“I had my eye on it for years,” says Anna Weiss , referring to a brick and wood-paneled home built in 1971 that stood out in a 1950s subdivision of St. Louis. Anna is the owner of local vintage furniture shop MoModerne , so her eyes are particularly well-trained to spot a diamond in the rough . “It always looked a bit run-down. The mailbox was old and rusty. I loved it,” she confesses. She was drawn to its flat roofs, complex composition, and oversize rear windows, and even went so far as to drop letters in the mailbox expressing interest in purchasing it whenever the owner was ready to sell.

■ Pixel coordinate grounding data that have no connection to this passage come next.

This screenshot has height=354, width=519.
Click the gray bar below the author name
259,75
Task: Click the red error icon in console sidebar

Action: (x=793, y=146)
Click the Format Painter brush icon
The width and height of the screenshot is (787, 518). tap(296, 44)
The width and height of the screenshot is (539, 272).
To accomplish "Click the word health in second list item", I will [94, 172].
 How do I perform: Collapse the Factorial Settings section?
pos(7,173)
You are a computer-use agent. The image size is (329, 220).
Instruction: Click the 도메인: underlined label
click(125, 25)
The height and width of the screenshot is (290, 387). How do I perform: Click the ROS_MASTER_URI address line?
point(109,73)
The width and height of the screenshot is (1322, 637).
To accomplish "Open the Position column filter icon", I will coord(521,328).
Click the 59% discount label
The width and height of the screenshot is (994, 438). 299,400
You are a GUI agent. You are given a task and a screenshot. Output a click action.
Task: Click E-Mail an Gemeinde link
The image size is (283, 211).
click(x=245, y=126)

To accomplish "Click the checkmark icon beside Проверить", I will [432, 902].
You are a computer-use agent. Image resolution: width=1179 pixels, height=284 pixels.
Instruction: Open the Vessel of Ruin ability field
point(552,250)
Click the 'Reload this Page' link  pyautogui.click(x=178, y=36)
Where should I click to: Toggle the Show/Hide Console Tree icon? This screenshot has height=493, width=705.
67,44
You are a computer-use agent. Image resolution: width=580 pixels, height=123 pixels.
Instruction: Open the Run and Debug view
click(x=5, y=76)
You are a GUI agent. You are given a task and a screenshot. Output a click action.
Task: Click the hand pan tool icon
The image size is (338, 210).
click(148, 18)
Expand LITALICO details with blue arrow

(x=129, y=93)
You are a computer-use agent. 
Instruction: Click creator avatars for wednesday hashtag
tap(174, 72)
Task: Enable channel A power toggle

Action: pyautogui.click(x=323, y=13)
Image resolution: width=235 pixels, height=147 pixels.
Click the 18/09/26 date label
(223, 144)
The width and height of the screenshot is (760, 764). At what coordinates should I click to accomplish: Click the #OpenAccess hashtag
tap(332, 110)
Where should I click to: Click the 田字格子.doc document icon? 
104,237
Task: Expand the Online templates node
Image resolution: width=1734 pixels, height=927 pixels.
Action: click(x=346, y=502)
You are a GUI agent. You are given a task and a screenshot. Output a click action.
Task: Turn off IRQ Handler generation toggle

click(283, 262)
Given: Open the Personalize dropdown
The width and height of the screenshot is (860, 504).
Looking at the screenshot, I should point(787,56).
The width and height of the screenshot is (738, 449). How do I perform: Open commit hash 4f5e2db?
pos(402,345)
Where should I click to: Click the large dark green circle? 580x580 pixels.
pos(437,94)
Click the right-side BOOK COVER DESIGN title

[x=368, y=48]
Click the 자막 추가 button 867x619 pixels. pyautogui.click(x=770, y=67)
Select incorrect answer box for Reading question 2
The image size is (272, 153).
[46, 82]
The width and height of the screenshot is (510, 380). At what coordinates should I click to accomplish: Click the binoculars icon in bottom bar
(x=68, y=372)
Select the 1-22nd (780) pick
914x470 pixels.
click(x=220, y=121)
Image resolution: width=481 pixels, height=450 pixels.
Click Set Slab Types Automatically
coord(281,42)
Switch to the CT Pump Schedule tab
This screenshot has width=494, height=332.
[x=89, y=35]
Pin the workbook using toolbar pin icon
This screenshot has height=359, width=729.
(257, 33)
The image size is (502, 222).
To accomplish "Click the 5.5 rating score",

BEFORE: The 1971 home featured a brick and wood exterior in shades of red.

AFTER: One major change that Anna wanted to make to the exterior was to alter its red color and paint it black . “I was pretty dead set on having a black house,” says Anna.

And when that day came, Anna and her partner, Luby Kelley, jumped at the opportunity. The home was being sold by the original owner—architect Jack Tyrer, who had designed the house itself—and while Anna wanted to retain the original floor plan and essence of the home, there was a lot that she wanted to change. On the “to stay” list were the show-stopping lava-rock-and-copper fireplace, the sunken living room, and the open staircase. On the “must change” list? The red brick exterior; the wall-to-wall carpeting; and the kitchen, which had “a drop-down ceiling with fluorescent lights, a wall of cabinets dividing the living room, and had terrible flow,” describes Anna.